Re: storing survey answers of different data types

From: lawpoop <lawpoop_at_gmail.com>
Date: Thu, 23 Apr 2009 08:33:50 -0700 (PDT)
Message-ID: <7eeaea8a-0404-4b96-a34a-716f1e2e39d7_at_k41g2000yqh.googlegroups.com>


On Apr 23, 1:43 am, Roy Hann <specia..._at_processed.almost.meat> wrote:

> OK, here's the sketch, and it is only a sketch of the "best" approach. I
> am going to describe it in terms of SQL only because that is what you
> are going to end up using. I hope you will end up thinking my sketch
> is simplistic or trivial. (Looking at a database design and asking
> "but where's the magic?" is probably a sign that you are on the right
> track. There shouldn't be anything magic or mysterious in the database
> that can be discovered/disclosed/decoded only by the application at
> run-time.) I am sure others here will elaborate on my suggestion if
> they feel I've been excessively colloquial/sloppy/terse/SQL-ish, but
> this is a sketch for a newbie in a hurry and I am rushing this out
> before the boss catches me. :-)
>

So, it seems like the magic of this approach is 1. that each questionnaire has its own response table, and 2. that I'm querying the table metadata to find out column types, etc?

> Before I start I should clarify the terminology a bit. To me,
> a questionnaire is a set of questions. A single questionnaire may be
> administered to any number of interviewees. Each interviewee will
> provide a response which is their set of answers to the questions on
> the questionnaire, hence each questionnaire will have multiple
> responses--one from each interviewee.

This sounds about right.

>
> First, note that each row in an SQL table is expected to be
> understood as an assertion of fact. There is expected to be a
> "template" of a sentence associated with the table, into which the
> values from each row can be plugged to form a meaningful statement.
> For instance a simple template for the responses to one questionnaire
> might be "on day <date> the interviewee called <name> answered question
> 1 <answer1> and question 2 <answer2> and question 3 <answer3>...". We
> don't store the template anywhere--maybe we should but we don't.
> However it should be written down somewhere because everything that you
> do subsequently in your database design and your application code has
> to make sense with respect to that template.

We're not making a narrative per se here -- I think this is what you mean by 'template'. We do need to know the question that prompted a response, however. One survey might start out with "Have you used tech support in the past month?", another might begin "On a scale of 1-5, how would you rate your experience on your support call...". It doesn't help us to know that someone responded "yes" to a question, while another person responded "3" to another quesiton, when we don't know what we asked them about.

So, if one wanted to call a list of questions a template, or narrative, or whatever, that's fine, but there's really not more to it than the list of questions.

>
> I know nothing about your business process (and I don't want to--too
> busy),but it seems to me that you probably need just one response table
> per questionnaire to record the responses. If you have thousands of
> questionnaires then you'll need thousands of response tables. No
> worry; there is no ration on tables, and multiple smaller tables will
> make querying fast.

Okay...

>
> I expect different questionnaires to have different kinds of reponses.

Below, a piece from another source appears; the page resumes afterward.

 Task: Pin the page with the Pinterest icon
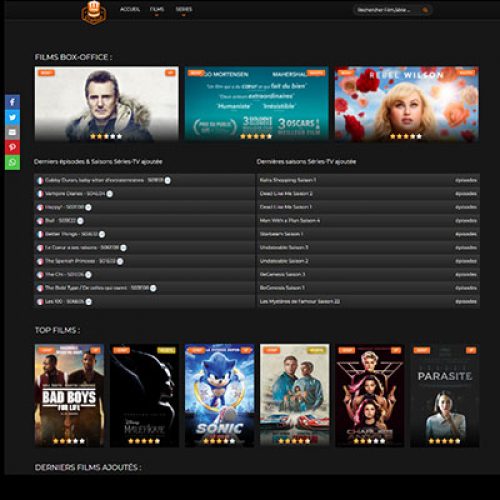tap(12, 147)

That's the whole point. Actually, it goes a bit further, if this isn't what you already meant: each *question* can have different kinds of responses. Each questionnaire will likely have many different data types of responses.

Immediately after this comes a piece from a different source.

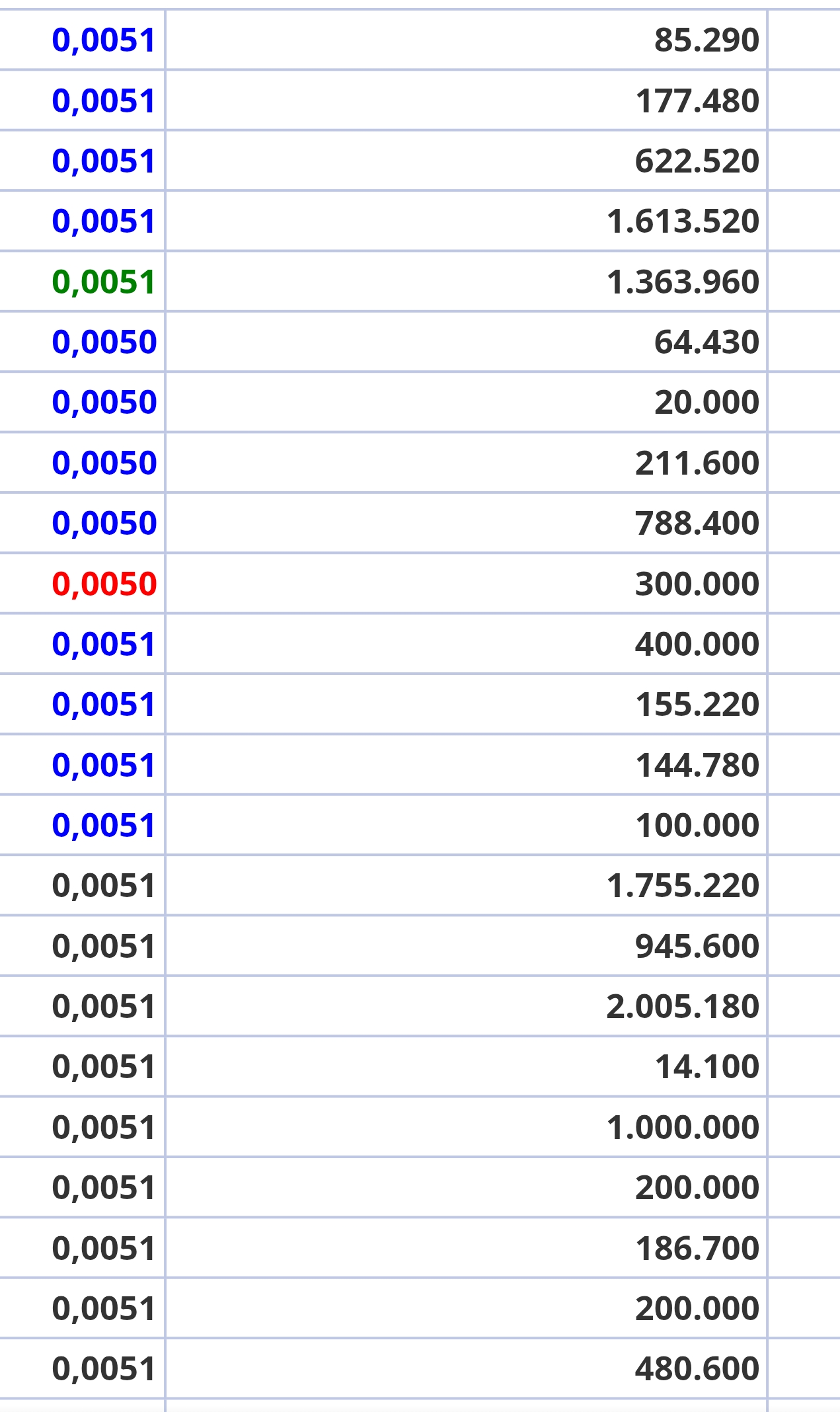Select the 144.780 volume cell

> One might be a set of yes/no answers. Another might be a set scores
> from best to worst or whatever. Another might be set of observations
> (e.g. date, time, temperature, windchill, etc.). And yet another could
> be a mix. So for each questionnaire you create a response table with
> columns of the appropriate type for that questionnaire. Nothing
> mysterious so far. But note that even if all your questionnaires have
> the exact same kind of responses they should still each have their own
> response table. Having the same "shape" is an irrelevant coincidence;
> don't be tempted to confuse or conflate them because that obscures
> what is really going on.

Say a questionnaire has three 1-5 questions ( "On a scale of 1 - 5, please rate..." ), a free-form text answers, two agree/disagree, and a branching yes/no question with three levels. What would be the table structure for that questionnaire?

CREATE TABLE `Questionnaire_052` (
`question_1` ENUM( '1', '2', '3', '4', '5' ) NULL , -- this is a MySQL data type; I suppose another database would have an int column and a constraint to make it 1-5.

`question_2` ENUM( '1', '2', '3', '4', '5' ) NULL ,
`question_3` ENUM( '1', '2', '3', '4', '5' ) NULL ,
`question_4` TEXT NULL ,
`question_5` BOOL NULL, -- might want to use ENUM here, so that the
responses posed to the user are "Yes/No", "Agree/Disagree", etc. Otherwise, have to store that data somewhere else, why not here?
`question_6` BOOL NULL,
`question_7` BOOL NULL,
`question_8` BOOL NULL,
`question_9` BOOL NULL,

) ENGINE = InnoDB ;

?

Please tell me I'm doing this wrong :)

> When you create your response table in your database, the SQL
> engine will automatically create entries in the database catalogue
> tables to describe your table. It *has* to do this, both for the
> obvious reasons, and because the relational model (which SQL pretends
> to respect) insists that the meta-data be represented explicitly in the
> database in a form capable of being queried by anyone. I suspect this
> one point is where 99.99% of practitioners go astray. They don't know
> the meta-data is there and that it is REQUIRED to be there and it is
> absolutely legitimate to assume it will always be there and always be
> public! The meta-data tells both you and the SQL engine what columns
> exist in the table and what each is called and what its data-type is
> and a whole lot of other vital stuff.

So using DDL in day-to-day operations ( adding a questionnaire ) are legal moves in this situation? I can go along with that.

>
> This is where your moderately elaborate application comes in.
>
> You need to write a generic questionnaire-processing application
> which takes a response table name as input, and then interrogates the
> system catalogues for the meta-data to discover the number and type of
> each column in the response table. Once it has that information it can
> insert/update/delete/select using dynamically constructed queries.
> Just what your program has to look like will depend crucially on your
> programming language and your DBMS. If you are using any kind of API
> you are probably already constructing queries dynamically whether you
> know it or not. If you are using something more old-school like Cobol
> or C with embedded SQL you will have to learn to use dynamic SQL, but
> it's actually quite easy.

It sounds like this is something I'm already doing when I create HTML select boxes. MySQL has an 'Enum' column type which is a list of enumerated values. I can query the table definition to get those values and populate the select box.

>
> I haven't talked about a table for the questionnaire itself (i.e. the
> questions). I don't see any need for such a table in the database. It
> is just documentation. Obviously if it is convenient to have
> the questions in the database for the purpose of decorating reports then
> by all means have one.

Survey Website: "Please choose a response, 1 through five, for this first question of the survey, and click the 'Submit button'. To find out what the first question is, refer to the documentation."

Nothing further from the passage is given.